--- ЗАДАНИЕ 1 ---
Перепишите в виде нумерованного списка записи на отрезке от строки, содержащей «специи и травы (254, 167)», до строки, содержащей «Веганские продукты (268, 348)», включая обе; пустые строки пропустите.

--- ЦИТИРУЕМЫЙ ТЕКСТ ---
Надо сказать, эти строки — из особенных даже в этой чуткой, плотной, лишённой тех пауз и провисаний поэме. Здесь Твардовский даёт всю волю не только своей боли, но и своей любви. Он тут демонстрирует тот цельный, главный и несомненный гуманизм, который лишён полутонов, оттенков и сомнений и забирает именно своей прямотой и как бы детской ясностью:
И мать в кругу птенцов своих
Тепло, что с нею было,
Теперь уже не на троих,
На четверых делила.
В сыром тряпье лежала мать,
Своим дыханьем грея
Сынка, что думала назвать
Андреем — в честь Андрея,
Отцовским именем родным.
И в каторжные ночи
Не пела — думала над ним:
— Сынок, родной сыночек.
Зачем ты, горестный такой,
Слеза моя, родиночка,
На свет явился в час лихой,
Краса моя, кровиночка?
Зачем в такой недобрый срок
Зазеленела веточка?
Зачем случился ты, сынок,
Моя родная деточка?.

--- Данные для поиска слов и элементов ---
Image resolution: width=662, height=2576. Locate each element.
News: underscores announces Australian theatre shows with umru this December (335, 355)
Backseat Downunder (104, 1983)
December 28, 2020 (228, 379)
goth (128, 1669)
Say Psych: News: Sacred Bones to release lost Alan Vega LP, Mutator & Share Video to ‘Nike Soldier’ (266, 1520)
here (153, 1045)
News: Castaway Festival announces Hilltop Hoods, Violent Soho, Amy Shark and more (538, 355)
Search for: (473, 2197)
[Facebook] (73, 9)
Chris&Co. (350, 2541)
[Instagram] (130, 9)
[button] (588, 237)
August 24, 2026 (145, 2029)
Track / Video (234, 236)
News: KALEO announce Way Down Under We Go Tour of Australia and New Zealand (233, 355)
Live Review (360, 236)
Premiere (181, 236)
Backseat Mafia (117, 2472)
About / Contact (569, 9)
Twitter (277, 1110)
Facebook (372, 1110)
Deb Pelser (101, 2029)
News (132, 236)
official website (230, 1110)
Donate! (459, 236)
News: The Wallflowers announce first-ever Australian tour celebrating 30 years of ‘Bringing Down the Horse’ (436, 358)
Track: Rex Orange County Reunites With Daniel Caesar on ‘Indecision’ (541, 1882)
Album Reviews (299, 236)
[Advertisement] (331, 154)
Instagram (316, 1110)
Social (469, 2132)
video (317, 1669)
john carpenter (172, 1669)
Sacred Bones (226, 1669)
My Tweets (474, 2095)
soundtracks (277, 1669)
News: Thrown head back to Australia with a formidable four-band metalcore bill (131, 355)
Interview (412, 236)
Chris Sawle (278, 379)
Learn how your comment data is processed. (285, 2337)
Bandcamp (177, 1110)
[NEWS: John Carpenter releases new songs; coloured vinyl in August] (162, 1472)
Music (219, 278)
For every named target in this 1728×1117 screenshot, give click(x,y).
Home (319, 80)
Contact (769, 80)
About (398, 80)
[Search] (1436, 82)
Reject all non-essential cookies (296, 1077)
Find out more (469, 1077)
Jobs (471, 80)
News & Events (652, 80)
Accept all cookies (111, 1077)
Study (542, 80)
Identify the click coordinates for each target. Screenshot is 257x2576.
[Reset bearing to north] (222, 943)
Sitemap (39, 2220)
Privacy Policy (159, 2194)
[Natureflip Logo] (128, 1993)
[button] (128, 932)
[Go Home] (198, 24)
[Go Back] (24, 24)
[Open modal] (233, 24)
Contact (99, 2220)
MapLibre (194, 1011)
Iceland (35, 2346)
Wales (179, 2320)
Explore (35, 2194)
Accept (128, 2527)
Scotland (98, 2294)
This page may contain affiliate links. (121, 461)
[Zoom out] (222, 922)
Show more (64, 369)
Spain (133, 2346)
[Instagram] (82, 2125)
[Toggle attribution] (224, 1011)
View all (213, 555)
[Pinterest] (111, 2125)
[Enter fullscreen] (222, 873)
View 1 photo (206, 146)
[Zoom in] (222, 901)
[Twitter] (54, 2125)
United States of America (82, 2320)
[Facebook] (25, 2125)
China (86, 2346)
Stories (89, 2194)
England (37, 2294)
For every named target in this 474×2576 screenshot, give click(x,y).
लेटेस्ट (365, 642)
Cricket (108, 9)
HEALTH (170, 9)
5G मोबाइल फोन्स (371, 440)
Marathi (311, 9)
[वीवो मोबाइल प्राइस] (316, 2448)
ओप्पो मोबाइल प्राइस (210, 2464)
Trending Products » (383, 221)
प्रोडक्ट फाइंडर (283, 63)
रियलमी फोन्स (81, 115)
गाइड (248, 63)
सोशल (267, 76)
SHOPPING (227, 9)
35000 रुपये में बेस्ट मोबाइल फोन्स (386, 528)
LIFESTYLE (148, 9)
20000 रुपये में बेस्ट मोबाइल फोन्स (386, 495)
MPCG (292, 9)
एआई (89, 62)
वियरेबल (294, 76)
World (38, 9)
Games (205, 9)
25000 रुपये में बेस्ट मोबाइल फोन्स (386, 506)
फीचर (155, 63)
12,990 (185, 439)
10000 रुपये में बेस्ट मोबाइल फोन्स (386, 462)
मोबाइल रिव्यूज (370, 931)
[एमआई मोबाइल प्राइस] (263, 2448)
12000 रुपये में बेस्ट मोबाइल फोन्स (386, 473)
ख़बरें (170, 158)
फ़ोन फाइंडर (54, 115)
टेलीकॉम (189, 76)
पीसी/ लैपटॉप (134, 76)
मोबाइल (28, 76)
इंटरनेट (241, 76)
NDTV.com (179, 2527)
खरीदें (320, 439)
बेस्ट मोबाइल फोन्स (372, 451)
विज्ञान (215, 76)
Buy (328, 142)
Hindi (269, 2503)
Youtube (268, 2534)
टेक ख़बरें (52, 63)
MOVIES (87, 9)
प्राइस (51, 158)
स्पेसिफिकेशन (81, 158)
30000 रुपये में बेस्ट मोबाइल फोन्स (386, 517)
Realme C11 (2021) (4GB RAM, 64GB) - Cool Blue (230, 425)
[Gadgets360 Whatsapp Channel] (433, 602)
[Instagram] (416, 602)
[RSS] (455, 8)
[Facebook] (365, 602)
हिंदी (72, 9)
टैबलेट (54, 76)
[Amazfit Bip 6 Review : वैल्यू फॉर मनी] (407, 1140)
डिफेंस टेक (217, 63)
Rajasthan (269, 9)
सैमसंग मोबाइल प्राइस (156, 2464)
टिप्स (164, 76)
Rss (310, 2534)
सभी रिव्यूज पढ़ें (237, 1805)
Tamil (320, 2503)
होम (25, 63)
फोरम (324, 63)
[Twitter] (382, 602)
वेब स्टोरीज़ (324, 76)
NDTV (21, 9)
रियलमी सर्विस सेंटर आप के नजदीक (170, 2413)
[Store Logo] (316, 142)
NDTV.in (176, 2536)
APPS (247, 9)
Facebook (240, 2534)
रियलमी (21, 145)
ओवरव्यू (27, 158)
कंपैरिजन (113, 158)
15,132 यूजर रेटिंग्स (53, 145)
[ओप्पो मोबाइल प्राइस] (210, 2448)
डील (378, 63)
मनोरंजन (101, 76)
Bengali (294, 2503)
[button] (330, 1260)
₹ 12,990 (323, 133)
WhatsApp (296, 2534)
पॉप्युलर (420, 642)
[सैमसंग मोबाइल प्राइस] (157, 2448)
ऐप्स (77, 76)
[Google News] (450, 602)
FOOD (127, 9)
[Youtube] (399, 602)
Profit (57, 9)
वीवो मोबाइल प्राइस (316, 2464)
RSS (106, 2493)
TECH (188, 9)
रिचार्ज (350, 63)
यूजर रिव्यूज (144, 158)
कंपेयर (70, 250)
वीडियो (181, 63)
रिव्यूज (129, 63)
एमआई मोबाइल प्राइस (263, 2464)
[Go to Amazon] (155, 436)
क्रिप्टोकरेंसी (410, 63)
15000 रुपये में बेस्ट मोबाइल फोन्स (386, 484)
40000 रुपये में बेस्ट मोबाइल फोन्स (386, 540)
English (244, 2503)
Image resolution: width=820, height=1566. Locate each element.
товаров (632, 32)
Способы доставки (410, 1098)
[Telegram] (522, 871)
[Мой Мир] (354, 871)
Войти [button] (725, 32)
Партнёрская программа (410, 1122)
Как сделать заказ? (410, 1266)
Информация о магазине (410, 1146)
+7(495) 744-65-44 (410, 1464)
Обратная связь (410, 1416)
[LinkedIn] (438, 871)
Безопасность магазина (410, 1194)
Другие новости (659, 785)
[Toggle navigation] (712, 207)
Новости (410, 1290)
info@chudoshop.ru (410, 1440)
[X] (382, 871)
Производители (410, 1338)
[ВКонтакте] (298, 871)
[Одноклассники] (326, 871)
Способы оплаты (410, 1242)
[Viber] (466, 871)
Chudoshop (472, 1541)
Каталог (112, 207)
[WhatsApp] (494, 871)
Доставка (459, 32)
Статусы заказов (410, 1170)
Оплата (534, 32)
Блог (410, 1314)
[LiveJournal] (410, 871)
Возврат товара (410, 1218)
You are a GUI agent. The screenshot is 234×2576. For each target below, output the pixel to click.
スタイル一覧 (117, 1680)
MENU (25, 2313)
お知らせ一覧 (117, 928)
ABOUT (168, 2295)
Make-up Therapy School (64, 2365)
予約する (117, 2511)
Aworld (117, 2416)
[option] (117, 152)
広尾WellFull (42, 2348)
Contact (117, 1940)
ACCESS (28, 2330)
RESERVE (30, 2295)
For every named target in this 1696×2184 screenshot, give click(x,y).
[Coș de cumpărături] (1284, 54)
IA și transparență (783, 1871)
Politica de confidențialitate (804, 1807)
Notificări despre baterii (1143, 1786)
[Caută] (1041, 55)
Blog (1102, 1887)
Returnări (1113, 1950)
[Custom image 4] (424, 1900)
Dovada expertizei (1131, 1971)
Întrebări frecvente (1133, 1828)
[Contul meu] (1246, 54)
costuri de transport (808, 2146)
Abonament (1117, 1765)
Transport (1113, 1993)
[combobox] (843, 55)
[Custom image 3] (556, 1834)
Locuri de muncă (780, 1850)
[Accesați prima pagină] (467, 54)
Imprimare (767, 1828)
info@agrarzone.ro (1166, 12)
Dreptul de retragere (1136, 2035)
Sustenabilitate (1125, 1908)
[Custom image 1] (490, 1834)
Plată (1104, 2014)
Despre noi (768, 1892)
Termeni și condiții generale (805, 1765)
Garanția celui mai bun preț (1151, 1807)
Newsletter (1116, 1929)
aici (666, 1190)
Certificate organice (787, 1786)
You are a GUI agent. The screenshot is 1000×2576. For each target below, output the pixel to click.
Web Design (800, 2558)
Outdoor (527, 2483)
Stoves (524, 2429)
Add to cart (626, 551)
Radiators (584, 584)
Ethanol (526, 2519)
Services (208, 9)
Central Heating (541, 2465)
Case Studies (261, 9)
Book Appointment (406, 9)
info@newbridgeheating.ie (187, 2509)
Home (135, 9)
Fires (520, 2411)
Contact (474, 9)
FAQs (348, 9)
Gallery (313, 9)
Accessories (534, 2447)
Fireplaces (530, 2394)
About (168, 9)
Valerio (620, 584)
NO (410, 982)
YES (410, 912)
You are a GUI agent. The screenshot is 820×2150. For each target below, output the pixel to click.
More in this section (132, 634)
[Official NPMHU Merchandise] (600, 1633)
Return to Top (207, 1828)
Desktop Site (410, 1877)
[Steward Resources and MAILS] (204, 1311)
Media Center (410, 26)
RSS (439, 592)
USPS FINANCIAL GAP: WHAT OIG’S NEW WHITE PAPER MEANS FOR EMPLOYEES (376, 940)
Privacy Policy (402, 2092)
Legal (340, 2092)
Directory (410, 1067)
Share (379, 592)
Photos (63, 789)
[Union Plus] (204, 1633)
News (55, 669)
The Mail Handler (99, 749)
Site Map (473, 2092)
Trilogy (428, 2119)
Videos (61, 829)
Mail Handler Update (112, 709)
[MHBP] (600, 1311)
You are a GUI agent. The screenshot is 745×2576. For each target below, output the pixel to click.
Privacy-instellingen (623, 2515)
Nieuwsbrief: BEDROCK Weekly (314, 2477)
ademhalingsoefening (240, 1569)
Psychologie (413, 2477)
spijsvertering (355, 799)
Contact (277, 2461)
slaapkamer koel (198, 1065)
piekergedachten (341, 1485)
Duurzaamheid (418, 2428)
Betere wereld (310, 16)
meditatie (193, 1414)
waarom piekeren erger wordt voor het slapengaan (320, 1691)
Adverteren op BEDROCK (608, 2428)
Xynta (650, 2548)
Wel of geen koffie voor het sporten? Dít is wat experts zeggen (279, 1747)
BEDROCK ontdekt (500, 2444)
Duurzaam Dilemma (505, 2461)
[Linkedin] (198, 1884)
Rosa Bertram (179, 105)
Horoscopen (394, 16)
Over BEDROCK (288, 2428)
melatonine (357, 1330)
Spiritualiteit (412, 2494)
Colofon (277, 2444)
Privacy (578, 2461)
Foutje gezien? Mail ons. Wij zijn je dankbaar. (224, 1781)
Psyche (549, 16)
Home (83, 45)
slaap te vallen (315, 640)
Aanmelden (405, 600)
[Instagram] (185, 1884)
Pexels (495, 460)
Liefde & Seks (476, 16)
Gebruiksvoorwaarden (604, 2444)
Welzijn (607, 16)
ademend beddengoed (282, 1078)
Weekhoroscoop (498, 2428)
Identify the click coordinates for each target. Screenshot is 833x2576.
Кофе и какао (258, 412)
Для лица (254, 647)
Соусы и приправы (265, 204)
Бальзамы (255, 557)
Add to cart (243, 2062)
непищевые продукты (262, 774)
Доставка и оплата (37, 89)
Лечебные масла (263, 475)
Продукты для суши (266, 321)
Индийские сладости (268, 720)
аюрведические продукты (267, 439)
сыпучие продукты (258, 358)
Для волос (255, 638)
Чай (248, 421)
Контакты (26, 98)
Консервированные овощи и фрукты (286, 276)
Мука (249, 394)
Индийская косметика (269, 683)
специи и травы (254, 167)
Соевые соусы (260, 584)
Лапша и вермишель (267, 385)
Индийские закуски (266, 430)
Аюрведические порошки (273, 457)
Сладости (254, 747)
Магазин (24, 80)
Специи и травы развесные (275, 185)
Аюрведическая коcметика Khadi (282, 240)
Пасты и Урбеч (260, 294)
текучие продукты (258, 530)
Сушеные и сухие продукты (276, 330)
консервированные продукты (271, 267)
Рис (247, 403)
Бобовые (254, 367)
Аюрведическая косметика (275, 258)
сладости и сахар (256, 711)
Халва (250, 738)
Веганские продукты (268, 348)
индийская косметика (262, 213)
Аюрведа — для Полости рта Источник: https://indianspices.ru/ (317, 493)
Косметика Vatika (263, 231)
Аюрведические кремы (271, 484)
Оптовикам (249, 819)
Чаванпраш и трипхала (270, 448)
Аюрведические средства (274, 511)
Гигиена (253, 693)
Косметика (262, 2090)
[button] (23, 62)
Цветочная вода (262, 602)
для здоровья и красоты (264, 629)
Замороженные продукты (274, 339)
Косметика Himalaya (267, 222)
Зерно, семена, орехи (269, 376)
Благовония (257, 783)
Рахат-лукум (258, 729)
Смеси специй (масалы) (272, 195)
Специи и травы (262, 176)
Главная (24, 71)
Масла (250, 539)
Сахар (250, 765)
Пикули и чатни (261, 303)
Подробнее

--- ЗАДАНИЕ 2 ---
Каким именем, согласно отрывку о поэме Твардовского, мать думала назвать сына?

--- РЕЗУЛЬТАТ ЗАДАНИЯ 1 ---
1. специи и травы (254, 167)
2. Соевые соусы (260, 584)
3. Лапша и вермишель (267, 385)
4. Индийские закуски (266, 430)
5. Аюрведические порошки (273, 457)
6. Сладости (254, 747)
7. Магазин (24, 80)
8. Специи и травы развесные (275, 185)
9. Аюрведическая коcметика Khadi (282, 240)
10. Пасты и Урбеч (260, 294)
11. текучие продукты (258, 530)
12. Сушеные и сухие продукты (276, 330)
13. консервированные продукты (271, 267)
14. Рис (247, 403)
15. Бобовые (254, 367)
16. Аюрведическая косметика (275, 258)
17. сладости и сахар (256, 711)
18. Халва (250, 738)
19. Веганские продукты (268, 348)

--- РЕЗУЛЬТАТ ЗАДАНИЯ 2 ---
Андреем, в честь Андрея, отцовским именем.